Casdoor currently has support for token introspection endpoint. Currently the endpoind is protected by Basic Authoritarian(ClientId:ClientSecret):

POST /api/login/oauth/introspect HTTP/1.1
Host: CASDOOR_HOST
Accept: application/json
Content-Type: application/x-www-form-urlencoded
Authorization: Basic Y2xpZW50X2lkOmNsaWVudF9zZWNyZXQ=

token=ACCESS_TOKEN&token_type_hint=access_token

You will get the following response like:

{
"active": true,
"client_id": "c58c...",
"username": "admin",
"token_type": "Bearer",
"exp": 1647138242,
"iat": 1646533442,
"nbf": 1646533442,
"sub": "7a6b4a8a-b731-48da-bc44-36ae27338817",
"aud": [
"c58c..."
],
"iss": "http://localhost:8000"
}

How to use AccessToken

You can use AccessToken to access Casdoor APIs that require authentication, here is /api/userinfo for example.
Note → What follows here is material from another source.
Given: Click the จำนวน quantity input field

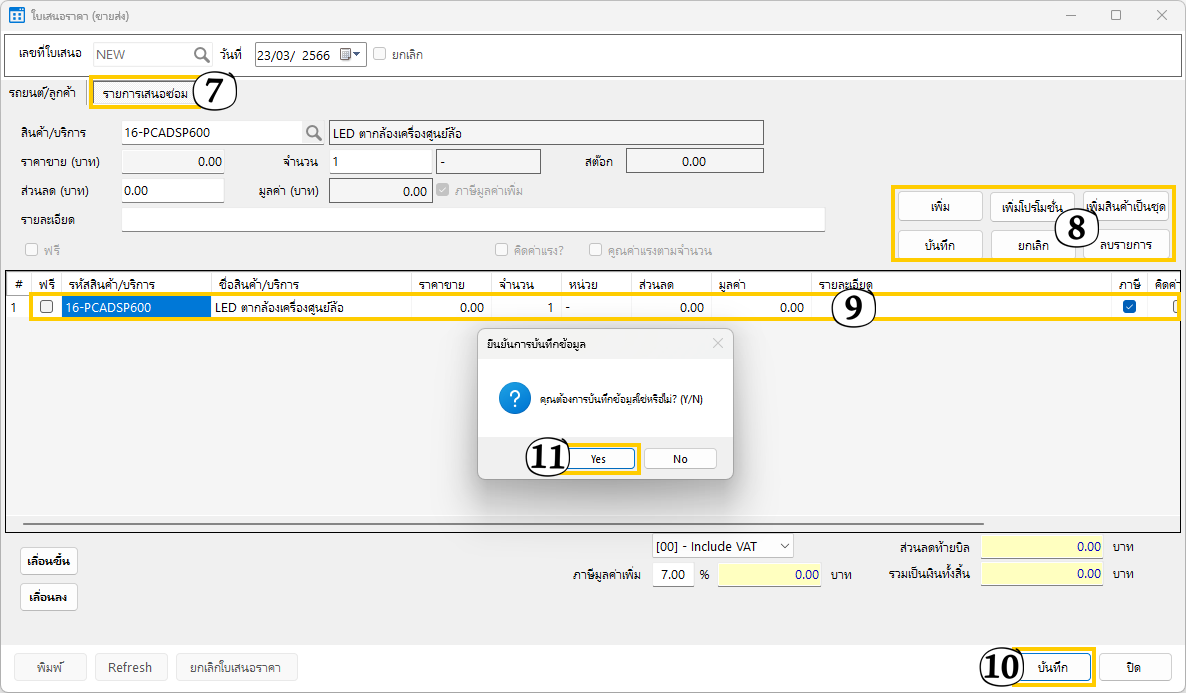Looking at the screenshot, I should tap(380, 161).
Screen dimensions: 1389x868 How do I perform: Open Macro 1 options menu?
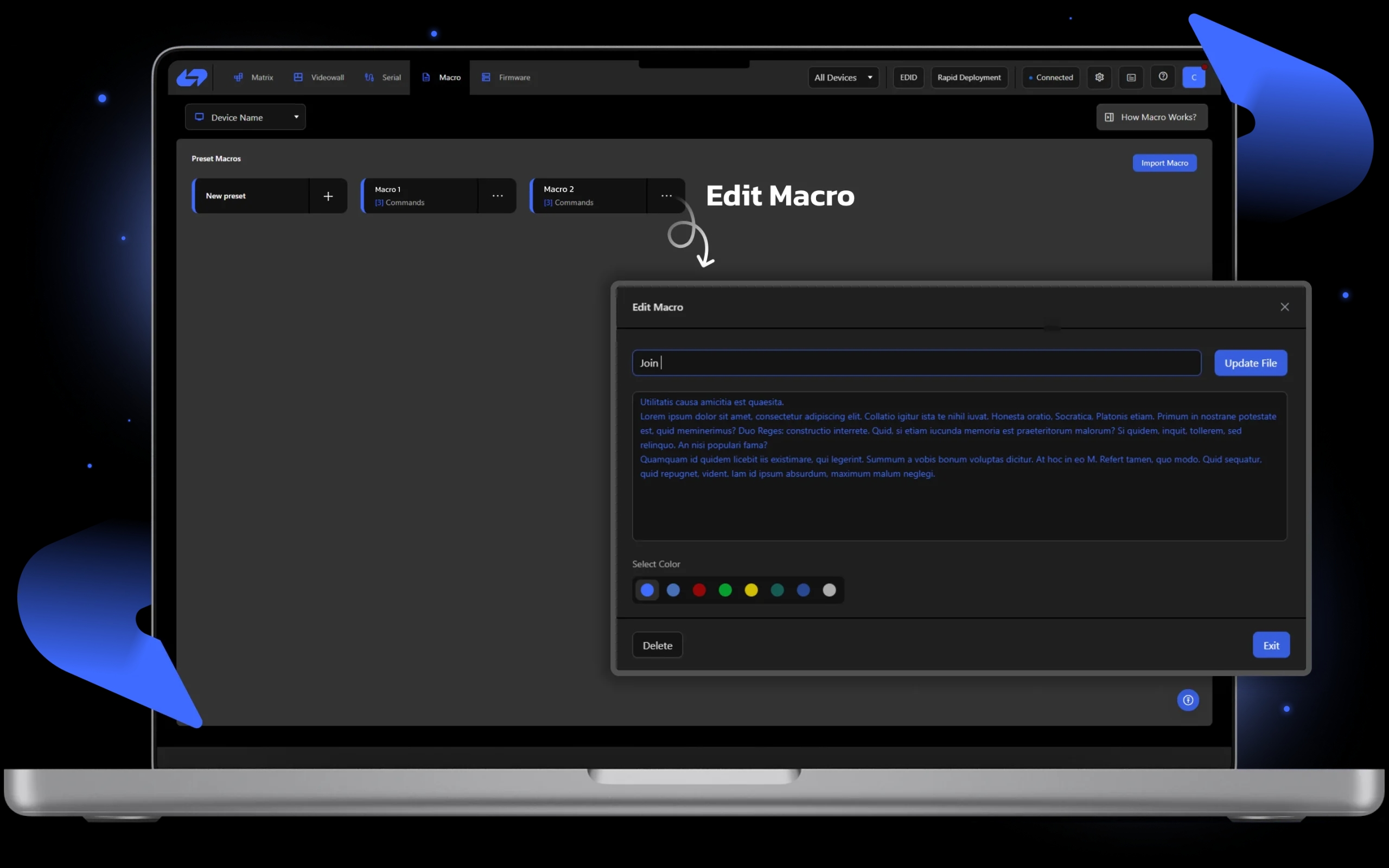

This one is when we only use "openid" scope to get userinfo endpoint.

  1. Query parameter

https://<CASDOOR_HOST>/api/userinfo?accessToken=<your_access_token>

  1. HTTP Bearer token

https://<CASDOOR_HOST>/api/userinfo with the header: "Authorization: Bearer <your_access_token>"

You will get the same response like:

{
"sub": "7a6b4a8a-b731-48da-bc44-36ae27338817",
"iss": "http://localhost:8000",
"aud": "c58c..."
}

When we use "openid profile address phone email" as the scope, we can get more detailed response:

{
"sub": "2f80c349-4beb-407f-b1f0-528aac0f1acd",
"iss": "https://door.casbin.com",
"aud": "7a11****0fa2172",
"name": "admin",
"preferred_username": "Admin",
"email": "admin@example.com",
"picture": "https://casbin.org/img/casbin.svg",
"address": "Guangdong",
"phone": "12345678910"
}

Differences between userinfo and get-account APIs

  • /api/userinfo: returns user information as part of OIDC protocol. Less information is returned, including only the basic information in OIDC standards. You can return more information on request by adding scope. This step should be done before you get the code, i.e. before redirecting to Casdoor for Authorization Code Grant
info

scope

The following is a non-normative example of an unencoded scope request:

scope=openid profile email phone

In addition to these OpenID-specific scopes, your scope argument can also include other scope values. All scope values must be space-separated.

For more details, please see OIDC standard

  • /api/get-account: gets the user object for the currently logged-in account. It is a Casdoor-only API to obtain all information of the user in Casdoor.